North Korea Accuses Trump of Declaring War Against Kim Jong-un, Threatens to Shoot Down U.S. Planes

North Korea's top diplomat warned Friday that his country reserved the right to shoot down U.S. strategic bombers that have flown historically close as a nuclear standoff between the two countries becomes increasingly critical.

North Korean Foreign Minister Ri Yong Ho accused President Donald Trump of "clearly" declaring war on Pyongyang after the Republican leader made a fiery speech at the U.N. General Assembly vowing greater U.S. action against "rogue regimes" such as North Korea and Iran. Trump threatened to "totally destroy" North Korea if its supreme leader, Kim Jong Un, did not abandon his nuclear weapons arsenal.

Related: Trump will not strike North Korea because Pyongyang can hit back, unlike Iraq, says Russia

“Last weekend Trump claimed that our leadership would [not] be around much longer and has at last...declared a war on our country,” Ri told reporters Monday.

“The U.N. charter stipulates individual member states' rights to self-defense…since the United States declared war on our country, we will have every right to make countermeasures,” he added, which included "the right to shoot down United States strategic bombers even when they’re not yet inside the airspace border of our country."

RTS1DG9D North Korean Foreign Minister Ri Yong Ho addresses the 72nd United Nations General Assembly at U.N. headquarters in New York, September 23. Ri accused President Donald Trump of declaring war on North Korea and threatened retaliation against U.S. military actions near its borders. Eduardo Munoz/Reuters

For months, Trump and Kim have been locked in a war of words and military mobilization over the latter's self-proclaimed right to possess nuclear weapons, which North Korea argues are necessary for guarding the reclusive, communist state. Trump and his administration have doubled down on economic sanctions against North Korea, but have also increasingly hinted at a military solution.
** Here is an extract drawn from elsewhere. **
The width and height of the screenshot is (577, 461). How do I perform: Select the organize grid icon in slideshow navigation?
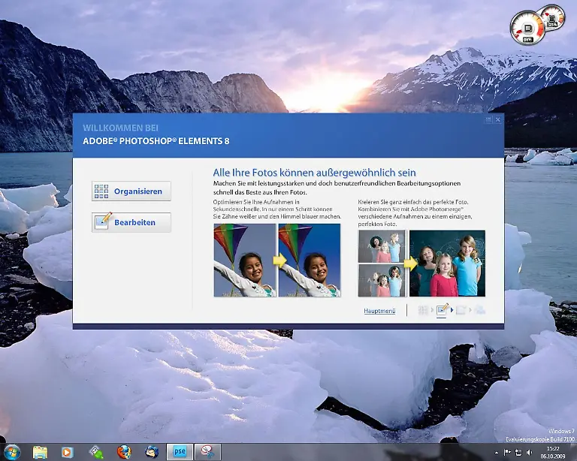tap(424, 310)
In April, Trump boosted U.S. military presence in the Asia-Pacific and has vowed to increase support for allies Japan and South Korea, while North Korea has begun testing its missiles at an unprecedented rate, including its first two intercontinental ballistic missiles (ICBMs) in July, which were followed by its first hydrogen bomb test earlier this month. This nuclear test, North Korea's sixth, was more powerful than all of its previous ones combined.

Following Trump's speech, which was met with heavy criticism by a number of U.S. allies and foes, and tit-for-tat name-calling between the two leaders, the U.S flew B-1B Lancer bombers from Guam and F-15C Eagle fighter escorts from Japan just east of North Korea's territory Saturday, further north than U.S. planes have ever flown in the 21st century. The move followed Ri's own U.N. address, in which he countered Trump's portrayal of Kim as a "rocket man" on a "suicide mission" and claimed Trump's moves made a North Korean strike on U.S. mainland "inevitable."
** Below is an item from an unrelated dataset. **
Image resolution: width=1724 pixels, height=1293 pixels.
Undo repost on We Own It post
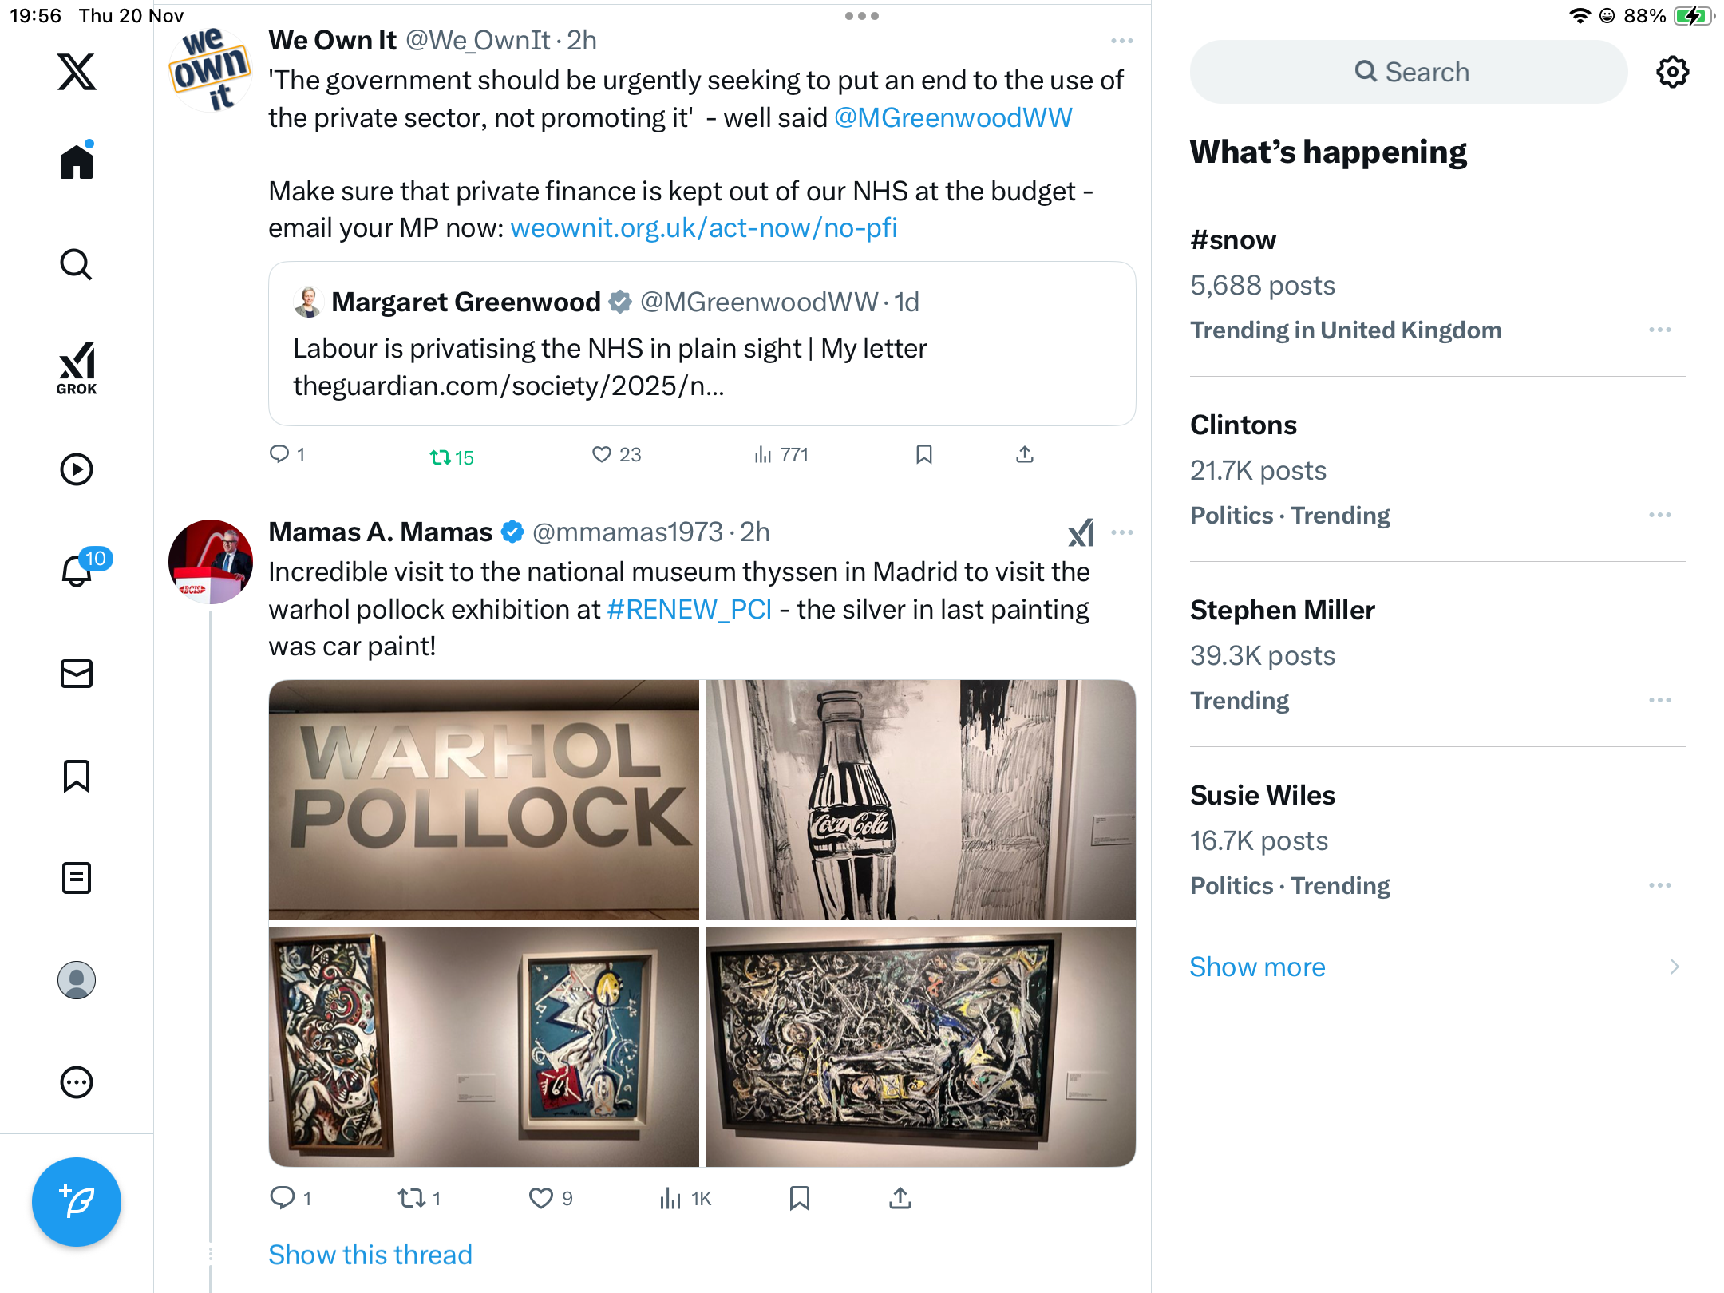tap(451, 457)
RTX3HHEB Since 1945, more than 2,000 nuclear explosive tests have been carried out around the world as detailed in this graphic published September 22, 2017. In 2006, North Korea became the world's ninth nuclear power, despite widespread criticism from the international community. Nuclear Explosion Database/UNESCO/Preparatory Commission for the Comprehensive Nuclear-Test-Ban Treaty Organization/Reuters

Trump also addressed Kim and Ri directly via Twitter Saturday, warning that they "won't be around much longer." Ri referenced this during Monday's press conference, a day after North Korea already took aim at the U.S, military in a Hollywood-style action clip.

North Korea released Sunday a propaganda video that labeled Trump a "madman" and showed a simulated attack on U.S. F-35 Lighting II stealth fighters and B-1B Lancer bombers.